Task: Among the lines below, keep only those from the one containing "Task: Click the View book icon" through the one containing "Screen dimensions: 753x362", and reproduce them exactly.

Exercise inputs:
■ ■ ■

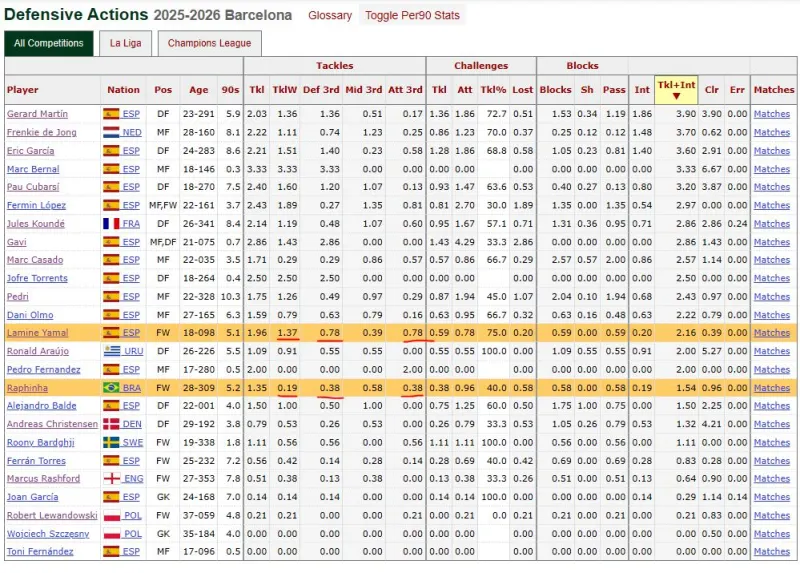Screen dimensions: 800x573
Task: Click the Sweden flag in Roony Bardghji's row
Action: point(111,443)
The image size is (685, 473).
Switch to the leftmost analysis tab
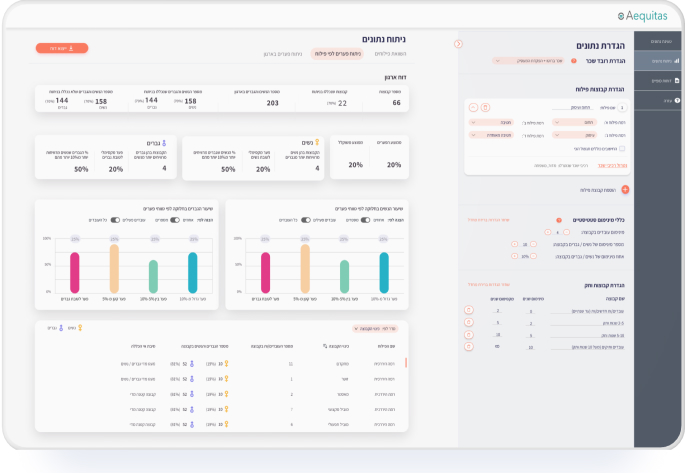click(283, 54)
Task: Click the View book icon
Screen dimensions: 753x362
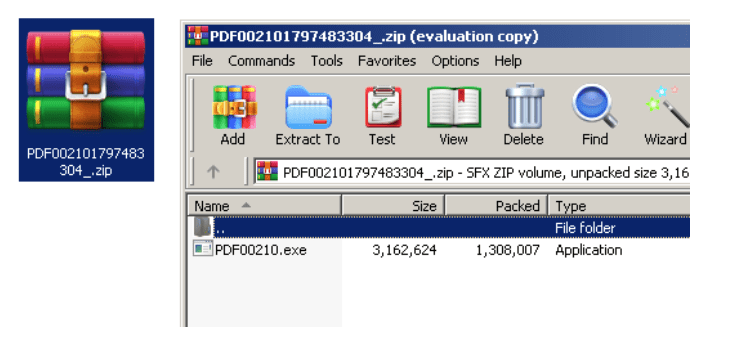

■ ■ ■

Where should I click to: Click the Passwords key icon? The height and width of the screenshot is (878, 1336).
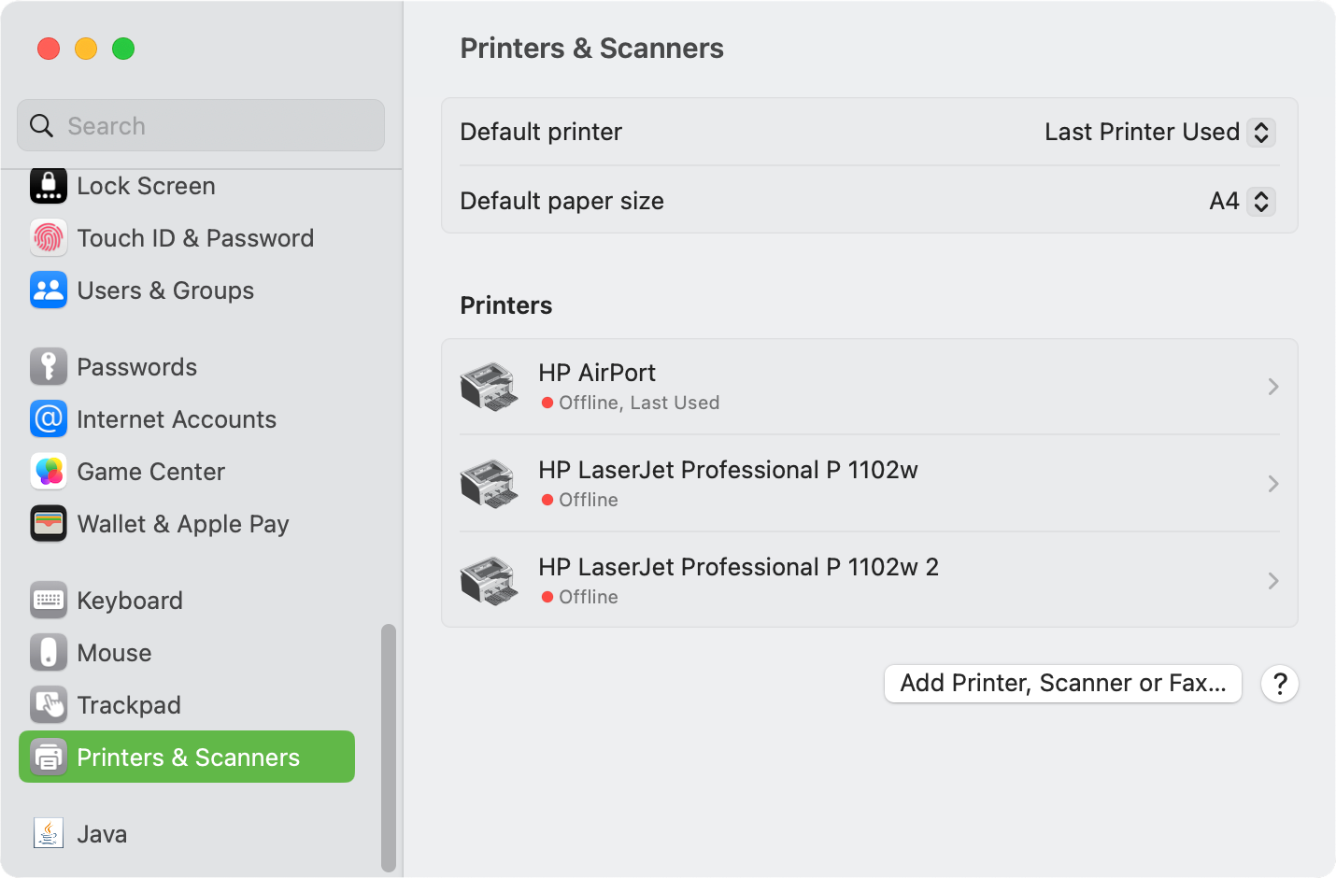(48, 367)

■ ■ ■

Response area:
Task: Click the View book icon
Screen dimensions: 753x362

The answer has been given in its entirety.